AIM OF THE TASK: For every line below that includes the word "will", add one; report the final number and nothing else.

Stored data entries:
------------
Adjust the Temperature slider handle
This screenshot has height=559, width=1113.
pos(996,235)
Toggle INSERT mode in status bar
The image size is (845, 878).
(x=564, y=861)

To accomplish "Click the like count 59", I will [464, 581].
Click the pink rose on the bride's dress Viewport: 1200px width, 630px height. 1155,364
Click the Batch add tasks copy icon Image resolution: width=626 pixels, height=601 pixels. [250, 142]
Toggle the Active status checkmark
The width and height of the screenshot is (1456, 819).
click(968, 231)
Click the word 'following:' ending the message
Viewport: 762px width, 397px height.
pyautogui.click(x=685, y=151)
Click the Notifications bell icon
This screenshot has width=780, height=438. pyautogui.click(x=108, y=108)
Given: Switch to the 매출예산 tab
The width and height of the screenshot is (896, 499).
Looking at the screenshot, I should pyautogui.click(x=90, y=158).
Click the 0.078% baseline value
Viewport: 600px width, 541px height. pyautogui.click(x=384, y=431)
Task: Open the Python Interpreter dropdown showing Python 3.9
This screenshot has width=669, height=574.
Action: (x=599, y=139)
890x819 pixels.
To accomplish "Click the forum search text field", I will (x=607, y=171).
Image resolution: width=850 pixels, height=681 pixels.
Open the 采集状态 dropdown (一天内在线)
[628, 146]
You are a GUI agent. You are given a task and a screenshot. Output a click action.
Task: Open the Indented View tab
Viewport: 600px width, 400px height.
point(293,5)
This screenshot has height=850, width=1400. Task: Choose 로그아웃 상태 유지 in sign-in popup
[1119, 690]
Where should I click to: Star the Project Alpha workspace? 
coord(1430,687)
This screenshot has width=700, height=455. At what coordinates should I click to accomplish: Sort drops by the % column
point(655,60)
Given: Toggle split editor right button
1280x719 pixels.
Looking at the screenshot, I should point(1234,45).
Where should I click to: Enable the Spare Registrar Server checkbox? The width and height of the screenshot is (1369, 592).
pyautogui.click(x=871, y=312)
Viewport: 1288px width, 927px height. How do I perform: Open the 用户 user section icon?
------------
TASK RESULT: 2